2.4 Visualisation of the tree:
The microreact  was used to view the tree & analyze the SNPs and distribution of the sub-lineages across various states in the span of 3 months i.e, November 2021, December 2021, and January 2022.
3.1 Genomic data
A total of 3429 in-house samples were tested on RT-PCR for COVID-19 from December 2021 to January 2022 from Bengaluru, Karnataka. Among them, 235 samples were tested positive and 192 samples that had CT values between 20 to 30 were taken for sequencing. The sequence data provided even genome coverage with high-quality viral genomes to be reconstructed at 500x average depth coverage with an average of 0.1 million reads. Out of 192, the Pangolin tool classified 133 isolates as omicron variants. In addition, 1586 isolates corresponding to the omicron variant are included from GISAID. Thus, for further analysis, we included 1719 isolates.

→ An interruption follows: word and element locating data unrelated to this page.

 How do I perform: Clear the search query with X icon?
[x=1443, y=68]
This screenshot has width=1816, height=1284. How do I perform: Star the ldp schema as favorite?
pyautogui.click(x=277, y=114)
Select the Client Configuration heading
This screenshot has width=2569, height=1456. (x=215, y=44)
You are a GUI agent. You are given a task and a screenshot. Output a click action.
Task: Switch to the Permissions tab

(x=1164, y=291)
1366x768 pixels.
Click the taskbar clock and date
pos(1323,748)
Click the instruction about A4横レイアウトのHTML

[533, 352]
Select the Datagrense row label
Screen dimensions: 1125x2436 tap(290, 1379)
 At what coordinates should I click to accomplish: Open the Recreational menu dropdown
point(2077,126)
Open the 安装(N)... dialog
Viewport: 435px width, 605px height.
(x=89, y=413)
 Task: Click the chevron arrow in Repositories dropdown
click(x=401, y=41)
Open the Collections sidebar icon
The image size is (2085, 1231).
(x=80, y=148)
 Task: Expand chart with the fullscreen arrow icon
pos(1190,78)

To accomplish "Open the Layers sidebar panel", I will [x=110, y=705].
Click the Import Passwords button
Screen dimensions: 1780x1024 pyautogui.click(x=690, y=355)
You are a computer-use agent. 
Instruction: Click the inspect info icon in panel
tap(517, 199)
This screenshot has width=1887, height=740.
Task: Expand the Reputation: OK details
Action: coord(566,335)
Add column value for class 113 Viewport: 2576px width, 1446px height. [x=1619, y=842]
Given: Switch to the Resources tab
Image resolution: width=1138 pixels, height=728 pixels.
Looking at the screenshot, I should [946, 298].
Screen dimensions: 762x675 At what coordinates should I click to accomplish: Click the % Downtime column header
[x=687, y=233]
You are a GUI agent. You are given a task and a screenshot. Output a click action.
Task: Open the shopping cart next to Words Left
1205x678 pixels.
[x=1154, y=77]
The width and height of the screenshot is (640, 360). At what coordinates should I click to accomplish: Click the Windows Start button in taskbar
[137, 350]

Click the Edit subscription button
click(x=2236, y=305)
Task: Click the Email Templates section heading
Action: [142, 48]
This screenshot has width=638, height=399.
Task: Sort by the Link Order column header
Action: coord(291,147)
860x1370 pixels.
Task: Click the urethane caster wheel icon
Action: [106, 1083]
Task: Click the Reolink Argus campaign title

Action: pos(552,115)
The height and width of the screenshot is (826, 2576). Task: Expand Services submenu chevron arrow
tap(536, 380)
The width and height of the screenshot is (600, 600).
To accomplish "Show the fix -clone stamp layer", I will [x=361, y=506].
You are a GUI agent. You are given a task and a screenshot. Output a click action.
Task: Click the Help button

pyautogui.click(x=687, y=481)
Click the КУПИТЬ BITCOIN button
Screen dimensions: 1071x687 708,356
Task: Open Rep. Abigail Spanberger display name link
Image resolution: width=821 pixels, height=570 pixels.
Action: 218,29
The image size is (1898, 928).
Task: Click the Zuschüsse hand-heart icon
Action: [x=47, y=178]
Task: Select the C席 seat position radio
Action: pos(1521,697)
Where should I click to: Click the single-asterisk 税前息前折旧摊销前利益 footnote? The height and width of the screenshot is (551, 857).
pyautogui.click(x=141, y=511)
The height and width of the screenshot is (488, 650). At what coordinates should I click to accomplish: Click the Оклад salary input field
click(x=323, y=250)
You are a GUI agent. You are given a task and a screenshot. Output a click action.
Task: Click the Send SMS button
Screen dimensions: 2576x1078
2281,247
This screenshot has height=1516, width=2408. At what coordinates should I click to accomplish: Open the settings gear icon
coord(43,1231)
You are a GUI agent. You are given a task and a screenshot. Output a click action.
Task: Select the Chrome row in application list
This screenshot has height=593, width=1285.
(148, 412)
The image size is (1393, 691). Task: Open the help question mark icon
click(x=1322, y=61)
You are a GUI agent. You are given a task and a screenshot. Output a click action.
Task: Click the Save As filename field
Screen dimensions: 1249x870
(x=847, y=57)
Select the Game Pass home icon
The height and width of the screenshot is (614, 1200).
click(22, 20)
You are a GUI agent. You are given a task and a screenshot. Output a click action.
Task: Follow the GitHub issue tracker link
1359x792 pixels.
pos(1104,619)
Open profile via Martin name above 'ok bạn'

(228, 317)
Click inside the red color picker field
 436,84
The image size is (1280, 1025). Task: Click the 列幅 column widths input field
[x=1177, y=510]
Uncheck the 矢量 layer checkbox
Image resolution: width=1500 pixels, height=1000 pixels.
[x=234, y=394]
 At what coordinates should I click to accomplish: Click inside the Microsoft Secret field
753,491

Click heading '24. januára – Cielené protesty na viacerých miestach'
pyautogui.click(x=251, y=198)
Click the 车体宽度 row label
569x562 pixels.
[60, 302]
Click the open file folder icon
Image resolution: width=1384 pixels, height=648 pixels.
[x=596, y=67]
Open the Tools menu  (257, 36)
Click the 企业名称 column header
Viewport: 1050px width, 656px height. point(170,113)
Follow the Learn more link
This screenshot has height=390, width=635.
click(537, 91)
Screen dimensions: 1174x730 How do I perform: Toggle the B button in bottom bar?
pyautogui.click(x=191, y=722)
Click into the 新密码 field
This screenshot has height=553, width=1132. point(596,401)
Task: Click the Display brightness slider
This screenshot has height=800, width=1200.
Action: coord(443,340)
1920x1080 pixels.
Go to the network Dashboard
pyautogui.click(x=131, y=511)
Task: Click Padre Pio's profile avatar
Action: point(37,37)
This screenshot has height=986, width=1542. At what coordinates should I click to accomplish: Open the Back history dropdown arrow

3.2 Geospatial distribution:
On the 10th of November 2021, the first Omicron isolate was collected and tested from Mumbai, Maharashtra. By the time WHO declared Omicron as the VOC, it had already spread to multiple states like Delhi, Kerala, Gujarat, and Karnataka. As shown in Figure 1a maximum sequences were uploaded in the month of Dec 2021 out of which 29% were classified as Omicron. Then in the month of Jan up to 19th 2022, 84% of the total sequences were classified as Omicron. We can observe the takeover of the omicron variant with respect to other variants. By the beginning of January 2022, the virus had extended its reach to further states like Telangana, Punjab, Andhra Pradesh, etc, and community transmission was seen and the state-wise distribution is shown in Figure 1b.
Figure 1:Geospatial distribution of Omicron Sequences.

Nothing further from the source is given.